Dazu passt die himmlisch-infantile Botschaft der Gospa von Medjugorje vom 25. Juli 2021. Sie wurde wie immer am Offenbarungs-Jour-fixe und somit rechtzeitig zum internationalen 32. Jugendfestival (‚Mladi‘) gesendet, das, von zahlreichen Eminenzen und Exzellenzen legitimiert und hunderten von Trägern klerikalen Amtscharismas hierarchisch sekundiert, mit Tausenden von Teilnehmern (gegendert wird dort nicht) aus mehr als einhundert Ländern stattfand.

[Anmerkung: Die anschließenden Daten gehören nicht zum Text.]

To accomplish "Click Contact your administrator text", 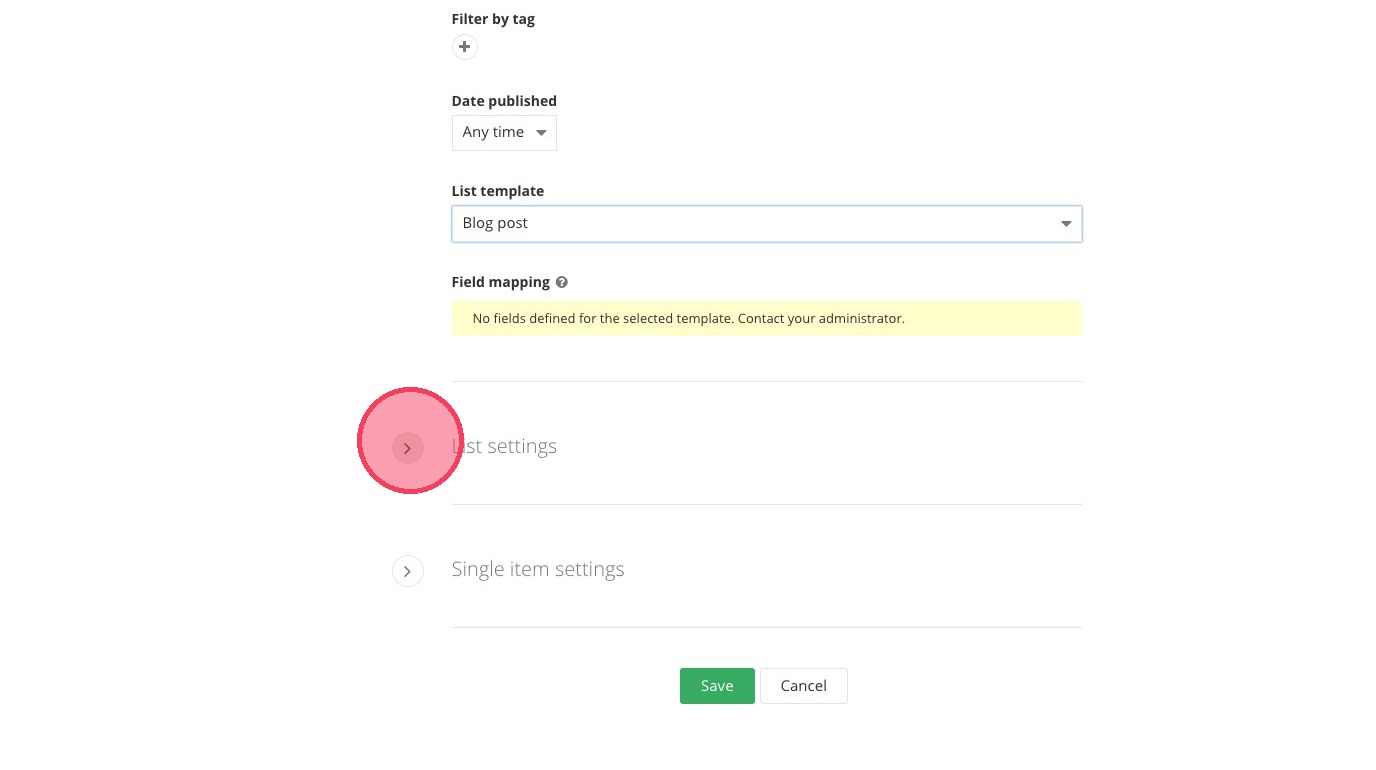I will click(823, 319).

Am 06. August ging das Festival zu Ende, gerahmt von einer römischen Grußbotschaft des Heiligen Vaters und gewärmt von der pünktlichen Grußbotschaft der himmlischen Mutter: „Ihr, meine lieben Kinder, seid großzügig und die Liebe meiner Liebe, damit die Heiden spüren, dass ihr mein seid und sich zu meinem Unbefleckten Herzen bekehren. Danke, dass ihr meinem Ruf gefolgt seid!“. So integriert das kirchliche Amtscharisma das persönliche Charisma von Visionären und Propheten und ihren Anhängern (nicht erst heutzutage). Es sind Laien, und zwar der Kategorie des ‚Laientraditionalismus‘ und der ‚Laienprophetie‘, nicht: des ‚Laienintellektualismus‘. Letzterer irritiert und bringt ja keine Massen hervor, ersterer schon. Dieser pariert und ist relevant, um sich Marktanteile im religiösen Feld zu sichern: „dass ihr mein seid“.